Victor Bettany a en effet profondément peur de la mort. Il aura malgré lui l’occasion de plonger au cœur de ses épouvantes en assistant à un spectacle d’hypnose de Crypto, réputé pour ses numéros macabres. Le quinquagénaire se retrouve sur scène en guise de cobaye et… à son réveil, tout le monde, hypnotiseur compris, a passé l’arme à gauche autour de lui. Que s’est-il tramé dans la salle à ce moment-là? Victor fait la connaissance de l’amoureux de Crypto, Arnaud, avec qui il essaie d’en savoir davantage. Néanmoins, en périphérie de sa vision, les morts se multiplient, s’adressent à lui. Victor aurait-il accédé à l’ailleurs redouté pendant sa séance d’hypnose? Ou a-t-il été la victime d’un art divinatoire particulièrement puissant?

Patrick Senécal maintient le suspense dans l’ensemble de Ceux de là-bas, son incursion la plus saisissante dans le fantastique depuis Aliss. L’horreur pulse, respire à chaque page, à l’égal de la montée des ténèbres, qui envahit peu à peu le quotidien de Victor. Et contrairement au livre de Pénélope Mallard, les trépassés ne sont pas des alliés. La peur triomphe, en crescendo, amenant Victor là-bas. Ce lieu où, comme les catacombes de Paris, « qui entre ici abandonne toute espérance ».
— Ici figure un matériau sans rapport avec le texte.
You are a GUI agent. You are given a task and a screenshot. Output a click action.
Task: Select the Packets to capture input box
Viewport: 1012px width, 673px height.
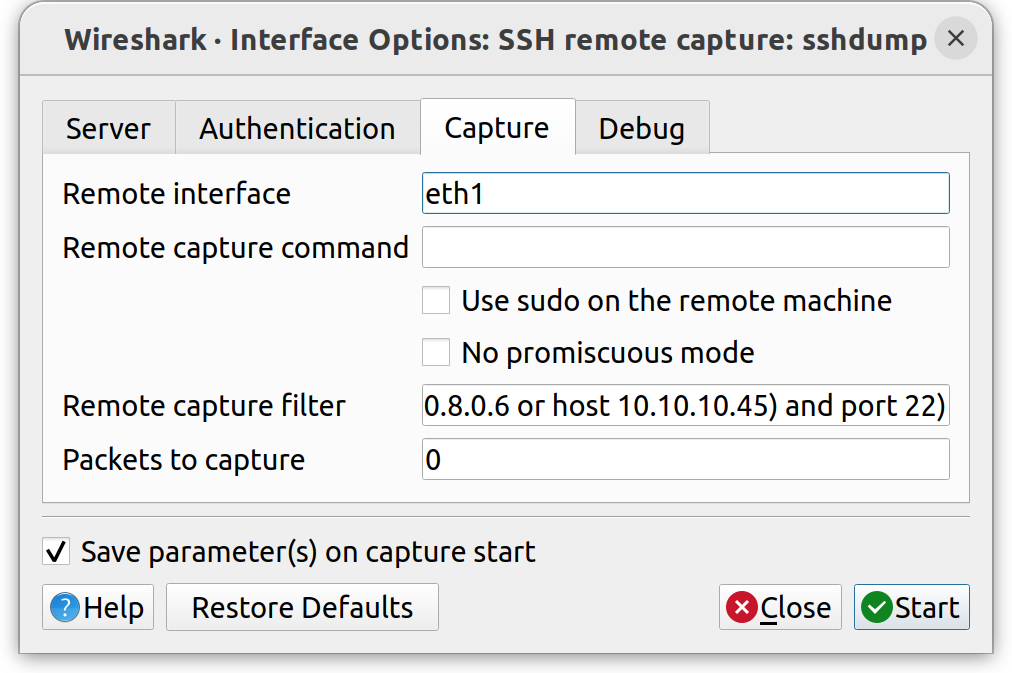click(685, 460)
Le héros de Patrick Senécal réussira-t-il à comprendre de quelles divinations il est l’objet? Il existe tellement de mancies… Et les arts divinatoires à explorer ne manquent pas pour ceux qui ont du temps libre ces mois-ci : lecture des miroirs, des œufs, des hurlements canins, etc. On peut même se planifier une séance de nigromancie, soit décrypter les endroits noirs et souterrains, ou bien de sciomancie, l’invocation des ombres. À vous de choisir. Ou pas.

Vous m’excuserez : c’est l’heure de lire l’avenir dans l’un de mes fromages.